JSE intentionally does not aim for:

  • Turing completeness
  • General-purpose programming
  • Macro systems
  • Implicit execution

Instead, it provides:

  • Structural abstraction
  • Symbolic representation
  • Declarative composition

Execution remains optional and implementation-defined.

This makes JSE suitable for:

  • Policy definition
  • Agent planning trees
  • Structured decision graphs
  • Safe symbolic communication
  • Constrained DSL environments

7. JSE as an AI Structural Protocol

JSE can function as a protocol layer between:

  • AI models
  • Orchestration systems
  • Deterministic interpreters
  • Execution sandboxes

Because:

  • It is valid JSON
  • It is schema-checkable
  • It is deterministic
  • It is structurally composable

It avoids:

  • Implicit execution
  • Text parsing ambiguity
  • Prompt-based DSL hacks

This positions JSE as:

A structural protocol for symbolic AI communication.

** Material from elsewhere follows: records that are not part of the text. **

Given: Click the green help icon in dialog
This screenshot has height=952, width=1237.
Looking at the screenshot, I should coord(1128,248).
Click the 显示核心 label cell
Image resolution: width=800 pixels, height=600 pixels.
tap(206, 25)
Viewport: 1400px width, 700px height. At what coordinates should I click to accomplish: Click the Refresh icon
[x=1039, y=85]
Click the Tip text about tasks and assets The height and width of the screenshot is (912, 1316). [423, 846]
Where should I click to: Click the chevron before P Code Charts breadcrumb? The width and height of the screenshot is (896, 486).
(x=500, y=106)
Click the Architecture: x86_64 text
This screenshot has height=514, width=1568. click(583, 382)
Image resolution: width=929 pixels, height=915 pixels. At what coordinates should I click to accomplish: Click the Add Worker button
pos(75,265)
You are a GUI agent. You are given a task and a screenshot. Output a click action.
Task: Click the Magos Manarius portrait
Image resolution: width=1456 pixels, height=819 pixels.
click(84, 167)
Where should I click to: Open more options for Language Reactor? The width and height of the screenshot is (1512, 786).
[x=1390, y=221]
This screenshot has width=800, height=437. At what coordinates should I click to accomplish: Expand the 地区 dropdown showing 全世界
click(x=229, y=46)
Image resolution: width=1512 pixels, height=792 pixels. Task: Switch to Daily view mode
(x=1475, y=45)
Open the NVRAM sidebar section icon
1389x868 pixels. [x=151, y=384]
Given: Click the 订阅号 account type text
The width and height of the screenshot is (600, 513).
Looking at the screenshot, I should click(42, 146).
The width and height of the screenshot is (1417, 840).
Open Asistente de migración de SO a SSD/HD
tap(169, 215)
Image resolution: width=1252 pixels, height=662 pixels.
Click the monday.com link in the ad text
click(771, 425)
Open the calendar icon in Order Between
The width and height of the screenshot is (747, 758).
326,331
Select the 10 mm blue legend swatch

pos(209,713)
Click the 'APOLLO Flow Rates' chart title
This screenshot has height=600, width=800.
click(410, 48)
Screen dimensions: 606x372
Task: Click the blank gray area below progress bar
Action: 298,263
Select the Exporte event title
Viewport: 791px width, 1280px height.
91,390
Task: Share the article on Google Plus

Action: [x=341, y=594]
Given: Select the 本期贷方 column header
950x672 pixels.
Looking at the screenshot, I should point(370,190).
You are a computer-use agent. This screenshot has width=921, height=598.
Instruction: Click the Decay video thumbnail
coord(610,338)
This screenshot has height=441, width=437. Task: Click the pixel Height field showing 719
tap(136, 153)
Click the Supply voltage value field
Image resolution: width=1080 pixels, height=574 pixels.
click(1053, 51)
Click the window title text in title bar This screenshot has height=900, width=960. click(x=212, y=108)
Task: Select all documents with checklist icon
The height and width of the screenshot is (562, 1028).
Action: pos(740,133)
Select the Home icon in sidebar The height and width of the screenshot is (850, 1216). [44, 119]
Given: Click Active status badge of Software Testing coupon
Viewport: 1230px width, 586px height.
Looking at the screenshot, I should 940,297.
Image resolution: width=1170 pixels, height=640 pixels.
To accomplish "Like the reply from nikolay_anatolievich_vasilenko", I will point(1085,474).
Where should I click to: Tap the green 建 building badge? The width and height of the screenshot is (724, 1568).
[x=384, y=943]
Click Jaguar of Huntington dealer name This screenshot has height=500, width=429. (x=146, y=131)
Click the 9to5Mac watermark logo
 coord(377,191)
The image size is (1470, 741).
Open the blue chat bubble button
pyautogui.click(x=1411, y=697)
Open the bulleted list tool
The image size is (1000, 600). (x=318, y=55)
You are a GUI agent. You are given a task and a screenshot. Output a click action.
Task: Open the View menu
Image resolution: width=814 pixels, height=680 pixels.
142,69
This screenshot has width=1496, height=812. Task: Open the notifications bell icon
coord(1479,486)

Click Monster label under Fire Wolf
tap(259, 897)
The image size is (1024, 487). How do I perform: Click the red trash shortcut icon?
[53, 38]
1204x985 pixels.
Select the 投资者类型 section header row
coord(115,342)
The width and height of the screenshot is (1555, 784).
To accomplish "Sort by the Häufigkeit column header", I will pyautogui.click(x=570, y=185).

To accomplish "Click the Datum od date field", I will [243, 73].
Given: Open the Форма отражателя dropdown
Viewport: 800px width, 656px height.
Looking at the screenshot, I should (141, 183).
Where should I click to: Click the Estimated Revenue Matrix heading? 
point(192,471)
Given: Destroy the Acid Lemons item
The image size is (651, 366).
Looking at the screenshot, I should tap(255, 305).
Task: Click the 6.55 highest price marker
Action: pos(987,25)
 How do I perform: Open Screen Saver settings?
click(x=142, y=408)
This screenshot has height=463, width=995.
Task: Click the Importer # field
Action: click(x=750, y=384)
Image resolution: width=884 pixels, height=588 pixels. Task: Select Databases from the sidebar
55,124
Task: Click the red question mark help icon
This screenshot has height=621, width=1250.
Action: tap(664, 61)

8. JSON + Structure: A Conceptual Model

Let:

  • J be the set of valid JSON values
  • P be the structural interpretation function

Then:

JSE = (J, P)

Where P introduces symbolic structural recognition without altering JSON validity.

This mirrors algebraic structure:

  • JSON provides the set
  • JSE provides structure

9. Security Implications

Because JSE does not mandate execution:

  • It is not inherently dangerous
  • Execution must be explicitly defined
  • Interpretation can be sandboxed
  • Operators can be whitelisted

This makes JSE safer than implicit code generation approaches.


10. Future Directions

Potential extensions include:

  • Canonical structural normalization
  • Minimal core operator set
  • JSON Schema integration patterns
  • Static structural validation
  • AI alignment DSL frameworks

11. Conclusion

JSE demonstrates that minimal structural augmentation of JSON can produce a powerful compositional protocol suitable for AI systems.

Rather than replacing JSON or reinventing Lisp, JSE introduces:

  • Symbol recognition
  • Structural determinism
  • Controlled composability

In doing so, it enables JSON to carry structured intent.